Screenshot grounding data
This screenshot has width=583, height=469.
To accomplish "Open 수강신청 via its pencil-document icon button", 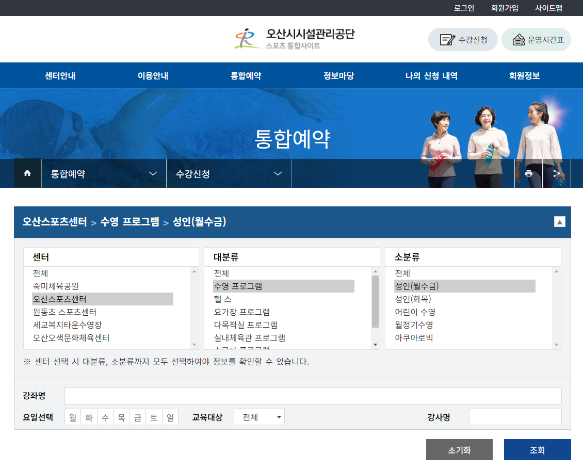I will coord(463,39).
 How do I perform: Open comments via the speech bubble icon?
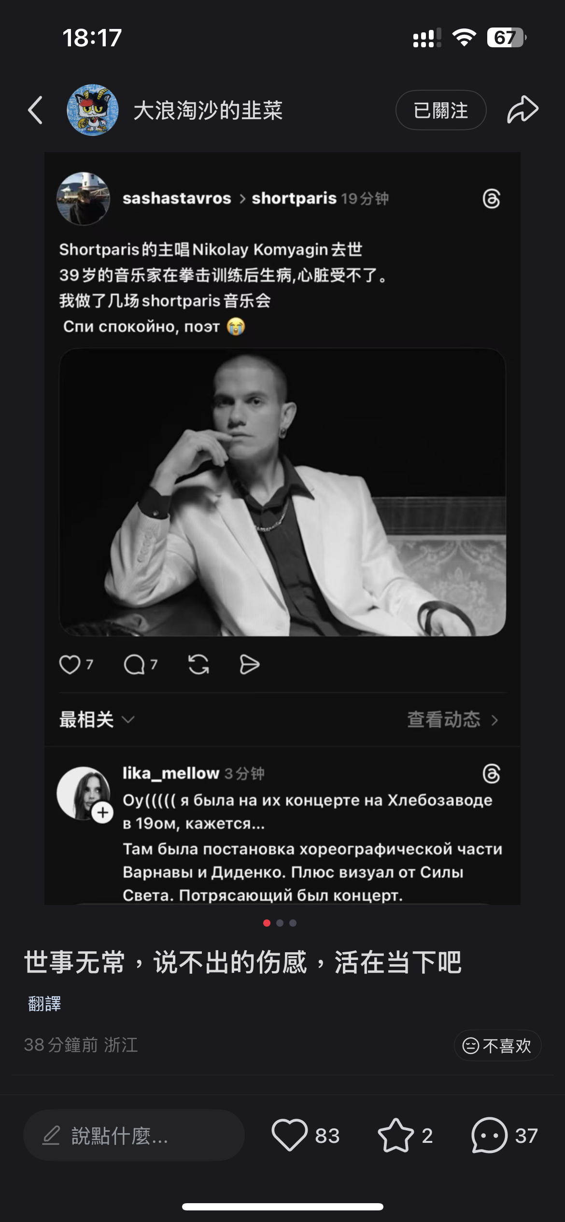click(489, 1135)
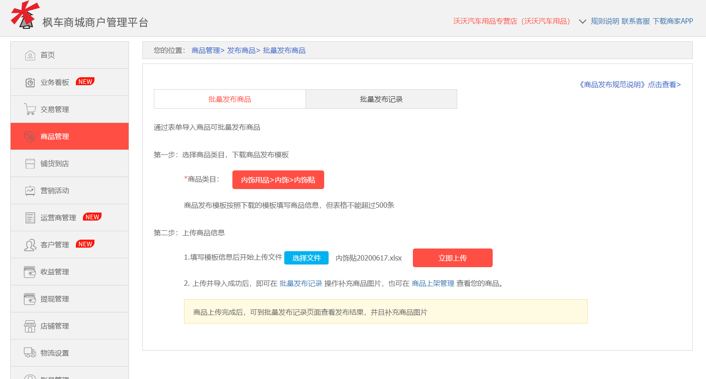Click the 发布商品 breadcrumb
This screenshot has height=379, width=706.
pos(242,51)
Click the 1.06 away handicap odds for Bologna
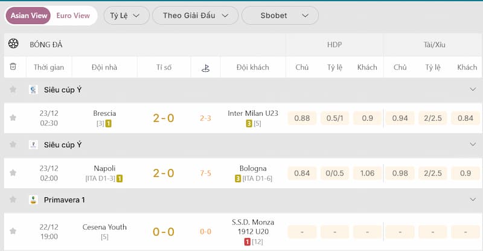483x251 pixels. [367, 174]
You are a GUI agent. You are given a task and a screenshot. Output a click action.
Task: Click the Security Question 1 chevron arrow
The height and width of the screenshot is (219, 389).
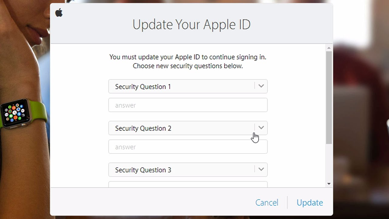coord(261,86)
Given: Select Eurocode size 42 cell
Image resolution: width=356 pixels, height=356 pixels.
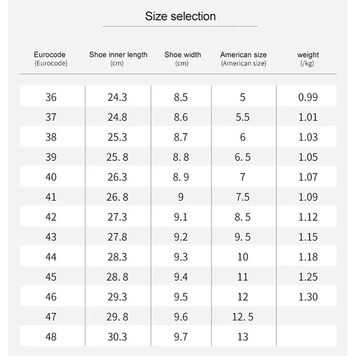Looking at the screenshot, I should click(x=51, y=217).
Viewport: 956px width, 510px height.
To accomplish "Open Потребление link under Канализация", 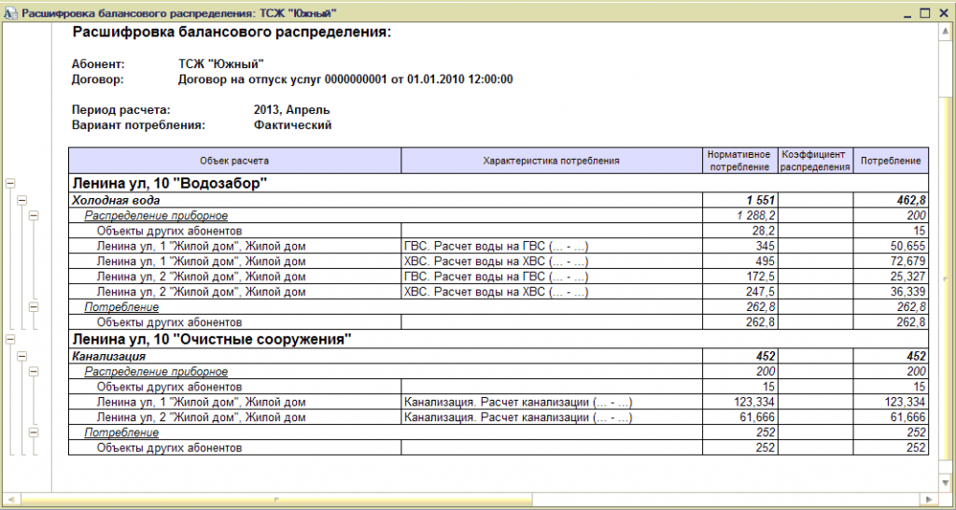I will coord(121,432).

| The task |
From the records above, transcribe exactly the lines starting at the one containing "Task: Click the" and ending at the one containing "Given: Select Eurocode size 42 cell". Skip the pictures.

| Output for this task |
Task: Click the Security Question 1 chevron arrow
The height and width of the screenshot is (219, 389).
coord(261,86)
Given: Select Eurocode size 42 cell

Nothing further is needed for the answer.